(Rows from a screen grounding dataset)
* start *
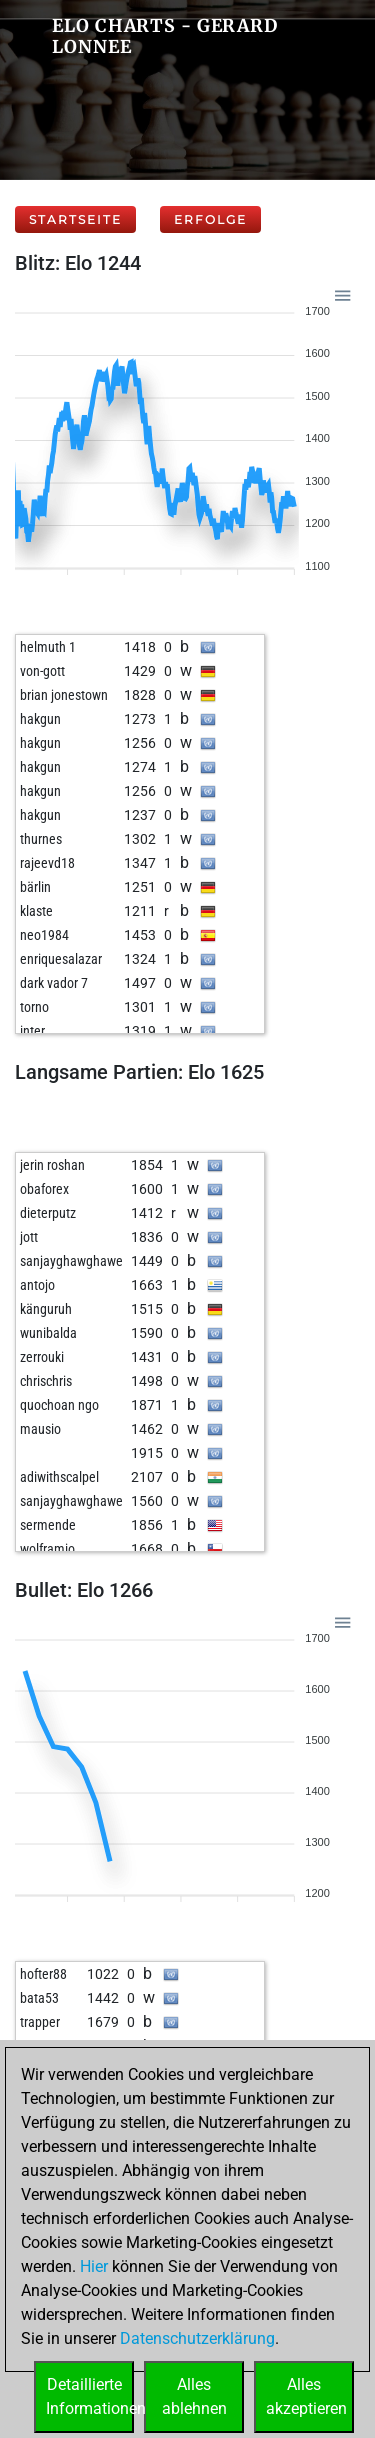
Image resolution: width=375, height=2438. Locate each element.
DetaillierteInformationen (90, 2396)
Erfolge (210, 219)
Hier (94, 2266)
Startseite (75, 219)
* end *
*Objective*.
Retype all of the entries above character for character, leaving out the picture.

*Task output*.
Image resolution: width=375, height=2438. Locate each element.
DetaillierteInformationen (90, 2396)
Erfolge (210, 219)
Hier (94, 2266)
Startseite (75, 219)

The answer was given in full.